Et ce jour a fini par arriver, puisque vous êtes titulaire lors du derby de février 2017 à Geoffroy-Guichard (2-0).
Quand je joue ce premier derby, j’avais heureusement déjà pu disputer des matchs. Cela faisait longtemps que j’étais dans le groupe, j’avais 31 ans. Mais ce n’était pas évident, car j’avais mis beaucoup de temps à jouer à nouveau en Ligue 1 après mes premiers matchs en 2012. Il s’était passé quatre ans et en plus j’avais pris un rouge à Lorient lors du premier match où je succède à Stéphane Ruffier (blessé) …
Dans quelles circonstances vous êtes-vous retrouvé à disputer ce derby ?
j’ai su que j’allais le jouer bien le jour du match, car Ruffier s’était blessé pour plusieurs semaines et on savait qu’il ne serait pas de retour à temps. Quand il s’est blessé en décembre, la première chose à laquelle j’ai pensée a été : « Il s’est pété, je vais jouer le derby ». C’est un bonheur d’accéder à ce match ! Au même titre que des matchs contre l’OM, le PSG ou l’Europa League. A l’époque, je n’en jouais pas beaucoup…C’était fabuleux !
Christophe Galtier, alors coach stéphanois, n’avait sans doute pas eu besoin de vous motiver avant le match.
Moi, jamais personne n’est venu me voir pour me dire c’est le derby, il faut que tu te bouges ! Au contraire. On venait me voir en me disant, il faut que tu bouges tout le monde pour le derby. Car des derbys, j’en vivais tous les ans depuis mes 13 ans. J’avais ce rôle à un moment où il a eu beaucoup de nouveaux joueurs, notamment des étrangers, donc il y avait une culture à transmettre.
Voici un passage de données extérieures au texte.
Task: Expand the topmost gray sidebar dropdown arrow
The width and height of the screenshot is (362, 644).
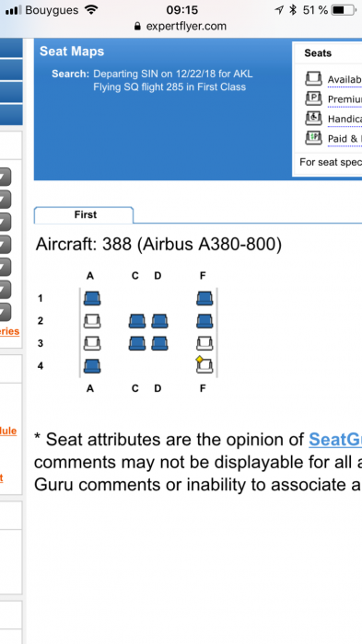Action: [4, 177]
A l’inverse de vous, d’autres joueurs avaient-ils du mal à saisir l’importance du derby ?
La plupart des joueurs savent déjà ce qu’est un derby avant de venir à l’ASSE. Il y en a dans tous les pays. Mais on les prévenait de l’importance qu’il revêtait à Saint-Etienne. Aux nouveaux, on leur disait : « tu vas voir ». La semaine du match, les joueurs comprenaient tout seul en voyant le nombre de supporters présents à l’entraînement pour rappeler combien c’est un match spécial pour eux. Ils nous demandaient de leur traduire toutes les banderoles. Ils étaient donc rapidement dans le bain !
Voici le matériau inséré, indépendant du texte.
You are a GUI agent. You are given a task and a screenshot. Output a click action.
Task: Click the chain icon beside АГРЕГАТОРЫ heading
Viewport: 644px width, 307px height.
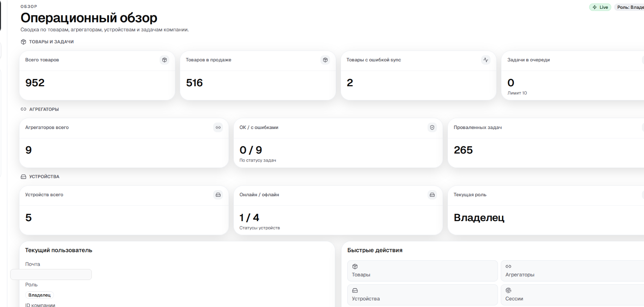tap(23, 109)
Des joueurs étrangers étaient-ils particulièrement investis ?
Robert Beric adorait ça ! Il faisait partie des joueurs de derbys. Il s’était blessé lors de son premier derby face à Lyon dans une situation très tendue (un contact avec Jordan Ferri). Il attendait ce match comme s’il était un Stéphanois pure souche ! Cela se sentait ! Il avait des choses à réparer dans le derby et il y est parvenu (buteur décisif en octobre 2019).
Il avait donné la victoire à l’ASSE à la dernière minute (1-0) pour le 1er match de Claude Puel sur le banc stéphanois. Quel souvenir en gardez-vous ?
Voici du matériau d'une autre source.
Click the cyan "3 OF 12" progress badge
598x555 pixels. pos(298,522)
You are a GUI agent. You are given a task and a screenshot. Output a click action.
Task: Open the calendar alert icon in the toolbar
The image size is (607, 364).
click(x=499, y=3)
Le coach avait remanié l’équipe en intégrant des jeunes. Il connaissait l’importance des derbys pour avoir été dans le camp d’en face auparavant (2008-2011). Claude Puel savait ce qui se disait sur nous dans le camp d’en face. Il savait très bien comment faire et il a bien préparé ce match. On était alors dans une mauvaise période et cela avait remis l’équipe dans le bon sens. Personnellement, il m’a tout de suite manifesté beaucoup d’intérêt. Il m’a dit qu’il appréciait ma façon de travailler, de montrer l’exemple sur le terrain et mon comportement dans le vestiaire.
A l’image de ce derby de 2019 où Saint-Etienne occupait l’avant-dernière place avant le match, le classement des deux équipes est-il considéré au moment d’un derby ?
Oui forcément, si une victoire peut nous permettre de passer devant l’OL au classement, c’est un plus. C’est un enjeu supplémentaire qui ajoute un peu de nervosité au match. Et lorsque cela fait des années que les Verts n’ont pas enchaîné de victoires dans le derby et n’ont pas réussi à terminer devant l’OL au classement, cela a une saveur particulière, comme en 2013/14 (l’ASSE se classe 4e et l’OL 5e).
Porter le brassard dans un derby (2 fois en 2020/21) doit aussi être un moment particulier…
Il y a énormément de fierté. Le brassard ajoute un peu de poids sur les épaules. Car cela veut dire que le groupe et le coach comptaient sur moi et me considéraient comme un meneur d’hommes. Montrer l’exemple, tirer les gars vers le haut, parler dans le vestiaire tout cela faisait partie de mon rôle, car l’équipe était très jeune à l’époque. C’est sans doute une des raisons pour lesquelles on en a pris cinq…
Comment se remet-on d’un 0-5 subi à domicile face à l’OL ?
Derrière nous avons gagné à Nice 1-0 en toute fin de match, grâce à notre caractère (série de 5 matchs sans défaite, dont 3 victoires). A ce moment, soit on s’écroule, soit on montre que l’on est capable de rebondir. Si on baisse les bras après en avoir pris cinq contre Lyon, on disparaît...Dans le vestiaire, le discours c’était : « il faut se relever ». Même si c’était une humiliation et que c’était très, très dur, ça restait du foot.
Le contexte de ces derbys était à l’époque spécial, puisqu’il n’y avait pas de supporters en tribunes.
Ces matchs étaient difficiles à jouer à huis-clos. C’est un des pires souvenirs de ma carrière de joueur de disputer un derby sans spectateur et de le perdre (2-1 et 0-5)… Difficile de trouver la motivation. Pour tous les joueurs c’était un combat contre nous même de jouer dans un stade vide. J’aurais préféré ne pas être capitaine et avoir du monde.
En revanche, le 100e derby (septembre 2010, victoire 1-0 de l’AS St-Etienne à Gerland) figure-t-il parmi vos meilleurs souvenirs ?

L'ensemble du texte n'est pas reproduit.